The warrant was tokenised into a Non-Fungible Token (NFT) and was sold as part of fundraising efforts in aid of the iconic Liliesleaf Farm Museum. raising about Sh15 million.
Liliesleaf Farm served as the secret headquarters of the ANC, SACP, Umkhonto we Sizwe and the Congress Alliance from 1961 to 1963, and is considered one of South Africa’s foremost national heritage sites.
NFTs are like cryptocurrencies. However, the difference is that NFTs each have a digital signature that makes it impossible for them to be exchanged for another, making them non-fungible.
Technical jargon aside, the point is, technology has come up with a way to copy original documents, such as this, and in this case sell the copy off to the highest bidder, while the original remains safe and in a vault for visitors to the museum to come and see.
The controversy surrounding the auction came about because many who heard about the auction had not fully understood the concept of the digitisation and mistakenly believed that Liliesleaf Farm was selling off the country’s heritage.
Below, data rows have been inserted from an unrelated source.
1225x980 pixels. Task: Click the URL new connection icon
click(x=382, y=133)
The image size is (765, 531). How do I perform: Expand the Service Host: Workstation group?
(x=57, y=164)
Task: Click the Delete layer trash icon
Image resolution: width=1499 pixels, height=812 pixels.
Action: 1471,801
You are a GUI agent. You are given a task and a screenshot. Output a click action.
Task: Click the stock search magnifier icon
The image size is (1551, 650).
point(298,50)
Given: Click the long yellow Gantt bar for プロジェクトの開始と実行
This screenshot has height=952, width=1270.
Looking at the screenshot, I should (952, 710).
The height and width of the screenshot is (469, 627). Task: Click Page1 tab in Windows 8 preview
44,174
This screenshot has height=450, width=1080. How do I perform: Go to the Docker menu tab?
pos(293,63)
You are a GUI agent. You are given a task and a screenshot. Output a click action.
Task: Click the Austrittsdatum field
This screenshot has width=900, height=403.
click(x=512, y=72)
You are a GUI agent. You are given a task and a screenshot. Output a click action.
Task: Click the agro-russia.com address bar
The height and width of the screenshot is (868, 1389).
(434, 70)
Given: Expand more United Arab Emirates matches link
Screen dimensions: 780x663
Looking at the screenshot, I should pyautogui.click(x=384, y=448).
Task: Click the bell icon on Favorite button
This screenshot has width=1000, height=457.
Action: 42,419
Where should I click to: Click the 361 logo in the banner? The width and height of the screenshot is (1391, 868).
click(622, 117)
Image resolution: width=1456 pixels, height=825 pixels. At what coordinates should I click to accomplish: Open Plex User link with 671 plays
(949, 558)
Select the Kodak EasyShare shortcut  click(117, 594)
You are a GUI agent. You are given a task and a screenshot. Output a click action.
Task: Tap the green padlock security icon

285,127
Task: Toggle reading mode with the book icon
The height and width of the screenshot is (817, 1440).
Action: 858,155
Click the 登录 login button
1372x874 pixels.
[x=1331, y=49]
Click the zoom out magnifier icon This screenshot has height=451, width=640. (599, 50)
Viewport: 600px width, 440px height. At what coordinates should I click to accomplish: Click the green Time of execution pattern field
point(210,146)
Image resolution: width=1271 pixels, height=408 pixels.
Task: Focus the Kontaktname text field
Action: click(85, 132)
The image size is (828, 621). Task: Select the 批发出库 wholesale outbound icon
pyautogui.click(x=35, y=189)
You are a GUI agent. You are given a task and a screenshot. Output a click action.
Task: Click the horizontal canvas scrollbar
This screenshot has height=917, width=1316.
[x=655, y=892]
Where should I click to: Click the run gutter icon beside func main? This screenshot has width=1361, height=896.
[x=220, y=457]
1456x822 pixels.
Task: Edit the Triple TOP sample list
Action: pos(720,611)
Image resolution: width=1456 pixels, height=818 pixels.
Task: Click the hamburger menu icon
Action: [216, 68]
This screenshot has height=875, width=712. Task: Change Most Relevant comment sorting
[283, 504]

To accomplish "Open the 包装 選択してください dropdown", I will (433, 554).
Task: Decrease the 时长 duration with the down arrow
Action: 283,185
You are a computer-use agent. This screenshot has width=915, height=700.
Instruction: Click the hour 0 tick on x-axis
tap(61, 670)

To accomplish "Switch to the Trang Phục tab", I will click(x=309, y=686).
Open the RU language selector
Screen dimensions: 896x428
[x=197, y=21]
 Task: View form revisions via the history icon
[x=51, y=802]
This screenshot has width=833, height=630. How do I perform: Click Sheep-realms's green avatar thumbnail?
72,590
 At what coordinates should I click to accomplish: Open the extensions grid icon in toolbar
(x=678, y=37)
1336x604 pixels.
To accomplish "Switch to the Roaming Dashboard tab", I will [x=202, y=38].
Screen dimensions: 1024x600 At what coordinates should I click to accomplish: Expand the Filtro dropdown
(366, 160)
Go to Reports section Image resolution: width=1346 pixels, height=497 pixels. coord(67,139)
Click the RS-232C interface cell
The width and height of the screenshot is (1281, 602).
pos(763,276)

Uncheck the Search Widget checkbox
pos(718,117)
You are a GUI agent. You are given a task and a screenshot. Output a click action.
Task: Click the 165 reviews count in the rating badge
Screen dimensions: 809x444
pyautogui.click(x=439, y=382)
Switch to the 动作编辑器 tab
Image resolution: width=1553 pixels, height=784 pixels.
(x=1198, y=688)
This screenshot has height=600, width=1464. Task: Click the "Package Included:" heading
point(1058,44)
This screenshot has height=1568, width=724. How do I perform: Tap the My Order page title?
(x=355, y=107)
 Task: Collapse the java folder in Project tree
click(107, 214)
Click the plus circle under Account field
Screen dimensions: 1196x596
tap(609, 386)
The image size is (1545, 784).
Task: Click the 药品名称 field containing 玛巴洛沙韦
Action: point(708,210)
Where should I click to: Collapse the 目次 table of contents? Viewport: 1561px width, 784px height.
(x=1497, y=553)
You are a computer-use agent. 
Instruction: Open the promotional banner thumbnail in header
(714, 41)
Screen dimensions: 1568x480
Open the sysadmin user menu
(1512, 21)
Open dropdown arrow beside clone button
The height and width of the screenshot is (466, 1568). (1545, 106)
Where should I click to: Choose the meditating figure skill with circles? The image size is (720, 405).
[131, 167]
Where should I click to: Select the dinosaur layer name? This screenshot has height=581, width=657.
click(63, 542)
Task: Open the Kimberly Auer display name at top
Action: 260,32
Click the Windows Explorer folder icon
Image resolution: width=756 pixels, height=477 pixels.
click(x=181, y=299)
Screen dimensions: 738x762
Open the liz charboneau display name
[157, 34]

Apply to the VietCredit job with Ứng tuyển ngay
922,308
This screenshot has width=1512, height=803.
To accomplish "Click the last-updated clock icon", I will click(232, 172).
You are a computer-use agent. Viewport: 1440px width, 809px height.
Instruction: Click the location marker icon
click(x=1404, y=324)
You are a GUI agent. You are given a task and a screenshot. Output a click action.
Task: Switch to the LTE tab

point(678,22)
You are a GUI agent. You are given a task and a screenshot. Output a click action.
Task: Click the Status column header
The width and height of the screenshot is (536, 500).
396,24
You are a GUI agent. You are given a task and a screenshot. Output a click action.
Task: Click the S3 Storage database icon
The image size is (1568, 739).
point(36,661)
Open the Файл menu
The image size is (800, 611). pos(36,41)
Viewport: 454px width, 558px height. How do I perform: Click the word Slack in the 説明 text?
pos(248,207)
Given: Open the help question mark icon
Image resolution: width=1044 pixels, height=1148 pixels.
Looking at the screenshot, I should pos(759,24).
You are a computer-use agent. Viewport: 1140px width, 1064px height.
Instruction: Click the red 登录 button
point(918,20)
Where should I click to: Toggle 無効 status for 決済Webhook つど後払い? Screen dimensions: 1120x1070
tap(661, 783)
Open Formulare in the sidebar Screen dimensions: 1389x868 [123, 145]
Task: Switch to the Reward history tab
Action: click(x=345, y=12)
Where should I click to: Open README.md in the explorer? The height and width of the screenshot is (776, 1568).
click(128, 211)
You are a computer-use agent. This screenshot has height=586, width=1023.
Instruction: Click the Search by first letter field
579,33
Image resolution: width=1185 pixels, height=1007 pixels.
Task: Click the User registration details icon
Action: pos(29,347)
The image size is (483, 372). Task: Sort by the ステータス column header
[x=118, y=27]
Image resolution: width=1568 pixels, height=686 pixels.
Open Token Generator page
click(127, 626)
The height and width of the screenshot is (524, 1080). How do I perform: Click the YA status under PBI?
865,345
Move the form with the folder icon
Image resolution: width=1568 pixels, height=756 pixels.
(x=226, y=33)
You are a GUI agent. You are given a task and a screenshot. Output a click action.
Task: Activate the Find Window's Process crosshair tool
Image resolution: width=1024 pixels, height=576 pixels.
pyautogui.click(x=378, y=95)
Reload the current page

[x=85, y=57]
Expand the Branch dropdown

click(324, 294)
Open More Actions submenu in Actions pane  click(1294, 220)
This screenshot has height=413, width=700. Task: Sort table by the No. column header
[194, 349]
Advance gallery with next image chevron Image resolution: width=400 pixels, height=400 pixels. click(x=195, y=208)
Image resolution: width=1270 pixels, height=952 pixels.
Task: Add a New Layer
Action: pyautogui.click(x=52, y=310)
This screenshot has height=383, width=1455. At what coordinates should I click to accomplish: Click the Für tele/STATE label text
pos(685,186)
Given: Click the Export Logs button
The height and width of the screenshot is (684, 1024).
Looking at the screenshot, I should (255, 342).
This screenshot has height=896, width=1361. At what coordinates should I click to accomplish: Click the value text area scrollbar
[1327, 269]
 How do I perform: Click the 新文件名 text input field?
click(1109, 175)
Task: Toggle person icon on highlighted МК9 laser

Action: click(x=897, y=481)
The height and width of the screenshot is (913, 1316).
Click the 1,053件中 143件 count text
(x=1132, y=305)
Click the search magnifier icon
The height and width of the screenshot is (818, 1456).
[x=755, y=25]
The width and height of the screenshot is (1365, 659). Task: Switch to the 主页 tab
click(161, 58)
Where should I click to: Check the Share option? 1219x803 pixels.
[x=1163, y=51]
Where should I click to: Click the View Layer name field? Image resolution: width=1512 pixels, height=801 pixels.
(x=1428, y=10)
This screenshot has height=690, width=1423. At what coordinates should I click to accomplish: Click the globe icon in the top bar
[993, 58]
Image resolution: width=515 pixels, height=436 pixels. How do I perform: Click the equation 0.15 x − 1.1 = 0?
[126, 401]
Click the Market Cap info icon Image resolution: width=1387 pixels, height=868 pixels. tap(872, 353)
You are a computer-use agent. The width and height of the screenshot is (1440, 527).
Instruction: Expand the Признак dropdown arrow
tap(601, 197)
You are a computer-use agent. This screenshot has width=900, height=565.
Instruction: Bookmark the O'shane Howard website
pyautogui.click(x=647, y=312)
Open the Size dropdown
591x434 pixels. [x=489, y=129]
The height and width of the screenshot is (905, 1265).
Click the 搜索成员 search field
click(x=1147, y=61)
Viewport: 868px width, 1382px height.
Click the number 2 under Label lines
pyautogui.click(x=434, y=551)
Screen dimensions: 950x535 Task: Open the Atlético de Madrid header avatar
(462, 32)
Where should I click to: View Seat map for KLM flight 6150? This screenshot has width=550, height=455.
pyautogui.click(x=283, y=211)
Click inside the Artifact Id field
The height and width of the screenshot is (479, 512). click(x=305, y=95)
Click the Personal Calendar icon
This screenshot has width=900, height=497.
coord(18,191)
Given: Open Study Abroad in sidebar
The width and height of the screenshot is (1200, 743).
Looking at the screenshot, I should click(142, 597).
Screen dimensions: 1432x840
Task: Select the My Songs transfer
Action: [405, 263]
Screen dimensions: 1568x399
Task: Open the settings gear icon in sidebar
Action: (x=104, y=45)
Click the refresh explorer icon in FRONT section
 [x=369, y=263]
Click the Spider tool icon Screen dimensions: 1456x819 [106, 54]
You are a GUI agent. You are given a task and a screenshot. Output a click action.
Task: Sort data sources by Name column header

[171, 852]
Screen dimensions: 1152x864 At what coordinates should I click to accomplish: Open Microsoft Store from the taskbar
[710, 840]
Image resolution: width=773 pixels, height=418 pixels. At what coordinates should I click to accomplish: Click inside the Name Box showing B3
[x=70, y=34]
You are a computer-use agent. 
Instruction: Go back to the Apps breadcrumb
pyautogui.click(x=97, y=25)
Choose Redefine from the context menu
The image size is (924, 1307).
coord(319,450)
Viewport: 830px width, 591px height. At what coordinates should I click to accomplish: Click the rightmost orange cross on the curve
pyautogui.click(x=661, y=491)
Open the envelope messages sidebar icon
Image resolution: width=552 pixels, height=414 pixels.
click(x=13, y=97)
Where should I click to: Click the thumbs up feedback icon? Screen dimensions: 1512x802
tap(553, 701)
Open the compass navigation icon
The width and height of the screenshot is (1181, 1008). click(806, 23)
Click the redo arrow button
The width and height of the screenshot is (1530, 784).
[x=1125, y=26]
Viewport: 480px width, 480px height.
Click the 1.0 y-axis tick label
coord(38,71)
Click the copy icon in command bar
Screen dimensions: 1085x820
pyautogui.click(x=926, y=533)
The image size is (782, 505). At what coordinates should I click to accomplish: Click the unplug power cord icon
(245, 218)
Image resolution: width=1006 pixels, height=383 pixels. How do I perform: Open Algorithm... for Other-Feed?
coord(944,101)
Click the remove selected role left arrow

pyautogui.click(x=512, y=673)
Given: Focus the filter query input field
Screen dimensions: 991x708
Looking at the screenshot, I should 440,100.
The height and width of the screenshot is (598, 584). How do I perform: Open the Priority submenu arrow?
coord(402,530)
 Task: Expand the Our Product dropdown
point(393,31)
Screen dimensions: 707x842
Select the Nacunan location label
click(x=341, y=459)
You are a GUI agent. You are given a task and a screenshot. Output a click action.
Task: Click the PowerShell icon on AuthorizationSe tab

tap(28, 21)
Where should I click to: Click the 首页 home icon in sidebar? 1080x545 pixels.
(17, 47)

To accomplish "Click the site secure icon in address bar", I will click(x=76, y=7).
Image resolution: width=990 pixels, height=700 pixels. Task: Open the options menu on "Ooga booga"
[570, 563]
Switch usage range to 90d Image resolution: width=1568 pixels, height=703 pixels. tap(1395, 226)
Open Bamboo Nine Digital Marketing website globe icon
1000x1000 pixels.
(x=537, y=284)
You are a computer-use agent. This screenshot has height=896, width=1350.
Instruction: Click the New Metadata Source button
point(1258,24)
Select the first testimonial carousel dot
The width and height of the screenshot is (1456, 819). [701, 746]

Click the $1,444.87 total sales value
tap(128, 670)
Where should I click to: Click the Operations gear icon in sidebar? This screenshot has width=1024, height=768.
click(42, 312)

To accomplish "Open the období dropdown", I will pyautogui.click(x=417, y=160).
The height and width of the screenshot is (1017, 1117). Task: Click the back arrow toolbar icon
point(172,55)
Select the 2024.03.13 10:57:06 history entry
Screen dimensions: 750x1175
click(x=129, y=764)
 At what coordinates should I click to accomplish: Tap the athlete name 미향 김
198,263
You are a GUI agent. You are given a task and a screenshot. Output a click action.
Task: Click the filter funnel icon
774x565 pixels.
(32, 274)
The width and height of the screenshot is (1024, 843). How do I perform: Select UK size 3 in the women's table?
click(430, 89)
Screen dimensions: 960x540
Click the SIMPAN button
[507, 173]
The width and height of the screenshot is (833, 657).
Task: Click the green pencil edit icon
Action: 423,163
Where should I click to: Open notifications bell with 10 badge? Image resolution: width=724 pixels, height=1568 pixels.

I must admit that until I learnt more about the whole thing, I was also annoyed that someone had seen fit to sell the family silver as it were, because I am of the firm belief that such artefacts should be donated to the state and be kept under the curatorship of bodies such as the national archives or the national museums.
What many, including some of those who were originally up in arms about the auction, believe, is that NFTs have basically made it possible for Liliesleaf Farm Museum to have their cake and eat it at the same time.
As all this was going on, I began wondering if Kenya had similar documents that could receive the same treatment. For instance, where are the arrest warrants of the Kapenguria trialists? Would digitised versions of Raila Odinga’s detention orders fetch good money?
Of course, one would have to first see if there was any interest in such things. A quick search on the Internet led me to eBay, where I found that there is, indeed, a market.
For instance, as I write this, someone on eBay is offering a “very rare” badge pin, featuring President Jomo Kenyatta marking Kenya’s Jamhuri in 1964.
They are only asking for just under Sh2,000, so I guess there is not that much interest in that one item, but there may be interest in other memorabilia.
Imagine NFT versions of old Jomo’s fly whisk, Jaramogi’s beaded hat, Moi’s fimbo, etc., and how the money could go to fund something useful, such as Kenya’s Office of The Presidential Library, Museum and Exhibitions, whose existence I must admit I only just recently discovered.
They only post pictures that were taken by the Presidential Press Units of years gone by, which is interesting, but I long for more.
For a history buff like me, it would be fascinating if they got together with the National Archives, for instance, and released important archived documents, such as Cabinet Office files.
For all their faults, the British are very good at this sort of thing. Their Cabinet records are regularly released to the public throughout the year, usually 30 years after they have been created; in adherence with what they call the 30-year rule switch, a law providing that certain government documents will be released publicly 30 years after they were created.
They have now begun digitising the notebooks of past Cabinet Secretaries and have these open and searchable up to March 1964.
It might be too much to expect of the majority of Cabinet ministers Kenya has had since Independence to have kept diaries and notes that were available for donation to the Kenya National Archives, but then again, stranger things have happened.